(Collected data entries)
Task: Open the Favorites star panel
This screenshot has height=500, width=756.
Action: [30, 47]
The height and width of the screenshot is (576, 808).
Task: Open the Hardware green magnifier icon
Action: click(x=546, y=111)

Task item -
Transcribe each line of the data exactly, skipping none.

Answer to this task -
Task: Open the Favorites star panel
This screenshot has height=500, width=756.
Action: [30, 47]
The height and width of the screenshot is (576, 808).
Task: Open the Hardware green magnifier icon
Action: click(x=546, y=111)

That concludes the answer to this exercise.